Recession in the West, however, forced many of them home, and unemployment now runs at nearly 800,000 or 13 percent of the labor force compared to less than 6 percent in the early 1960s, and Yugoslavia has been obliged to adopt social security legislation similar to that in the West.
Within the Soviet Bloc, only Hungary so far has introduced major price reforms. But it has done so in a slower, less radical fashion than Yugoslavia and managed to avoid large-scale unemployment. Workers have been transferred from one industry to another, rather than being dismissed altogether.
But after more than 12 years, Hungary's economists still have not solved the dilemma of what to do when a firm consistently loses money. If market principles were applied, it would go bankrupt.In practice, the state almost always intervenes to save the workers' jobs.
The advantages in human terms of the Hungarian compromise are obvious. But so are the drawbacks. In a recent newspaper interview, Labor Minister Ferenc Treton complained the work efficiency was not satisfactory and that too many workers were still tied down in unprofitable, futile, and frequently even senseless jobs.
Treton criticized the fact that many workers took advantage of the government's commitment to full employment by constantly changing their jobs.
The unemployment dilemma has become central to Poland's attempts at economic reform. Economists believe that it is even more acute here since, unlike Yugoslavia, Poland is not in a position of being able to export surplus workers to the West. And, unlike Hungary, which enjoys a food surplus, Poland is attempting to introduce reforms at a time of grave economic crisis marketed by huge foreign indebtedness, successive harvest failures, and a collapse in confidence between the authorities and the work-force.
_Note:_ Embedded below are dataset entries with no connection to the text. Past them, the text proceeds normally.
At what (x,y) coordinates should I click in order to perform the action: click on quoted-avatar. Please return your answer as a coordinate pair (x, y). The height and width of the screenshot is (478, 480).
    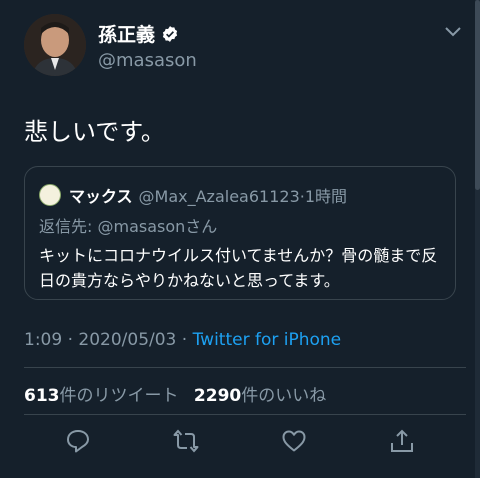
    Looking at the image, I should click on (50, 195).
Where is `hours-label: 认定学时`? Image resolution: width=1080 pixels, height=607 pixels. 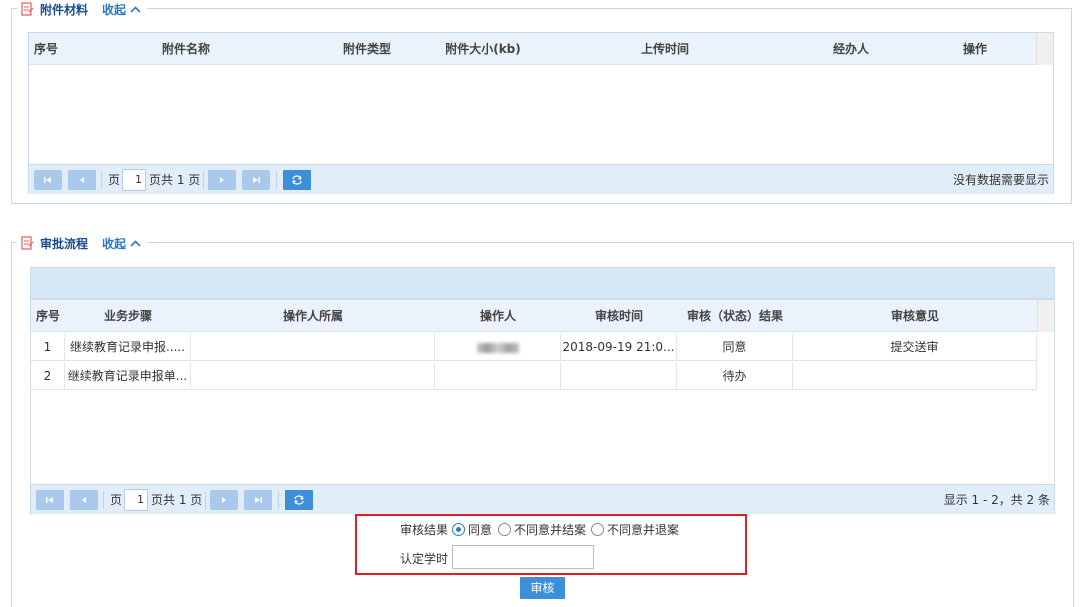 hours-label: 认定学时 is located at coordinates (424, 559).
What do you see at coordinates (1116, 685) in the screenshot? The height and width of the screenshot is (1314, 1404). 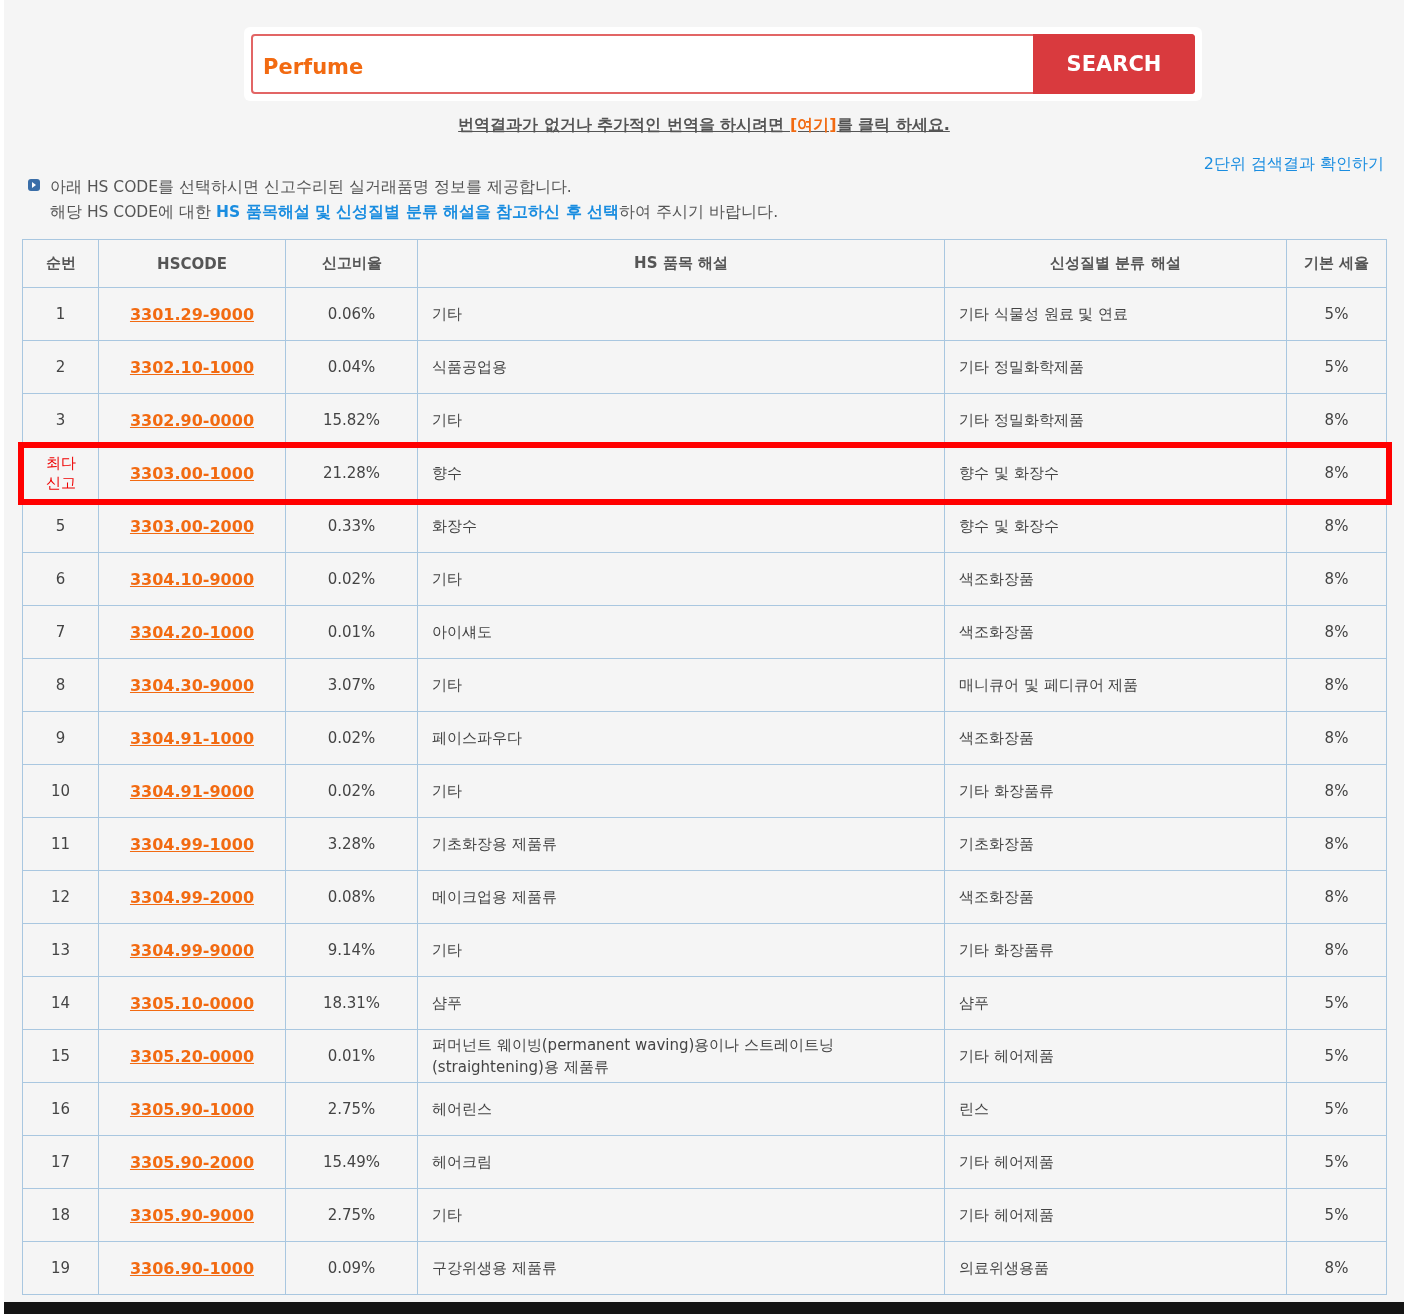 I see `table-cell: 매니큐어 및 페디큐어 제품` at bounding box center [1116, 685].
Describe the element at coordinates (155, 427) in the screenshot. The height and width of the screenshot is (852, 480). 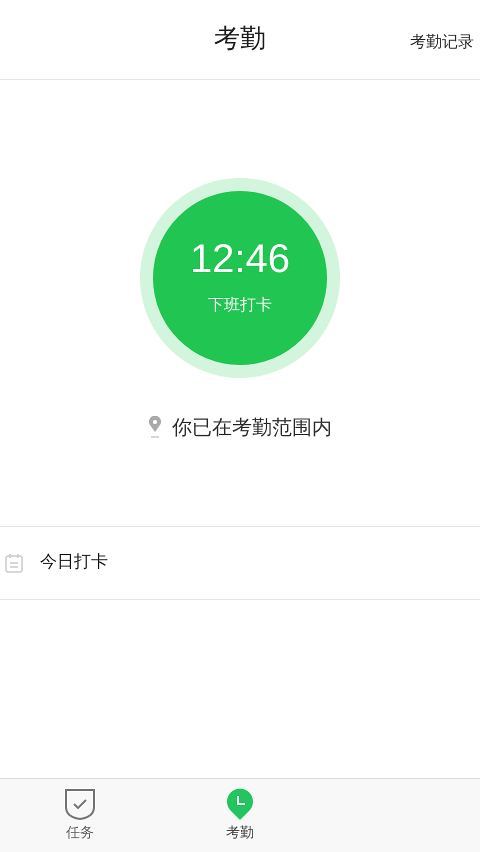
I see `location-pin-icon` at that location.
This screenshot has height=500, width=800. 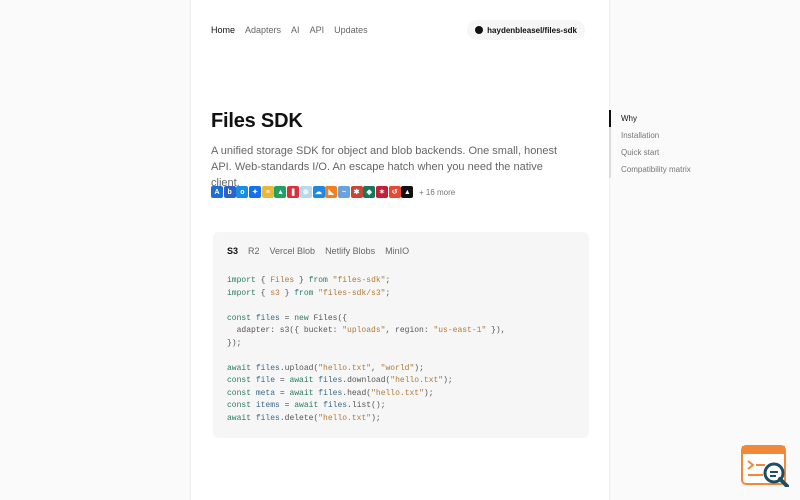 I want to click on more-adapters-label: + 16 more, so click(x=438, y=192).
All Polish economic experts agree that there are numerous prestige projects, undertaken during the 1970s, which are uneconomic and should be scrapped. But when, for example, a program of layoffs was announced last year at several mines in the Lublin coal basin in eastern Poland, it was fiercely resisted by the local Solidarity branch.
Solidarity's advisers acknowledge that economic reforms are essential. But they claim that they can be implemented without leading to significant unemployment in the Western sense.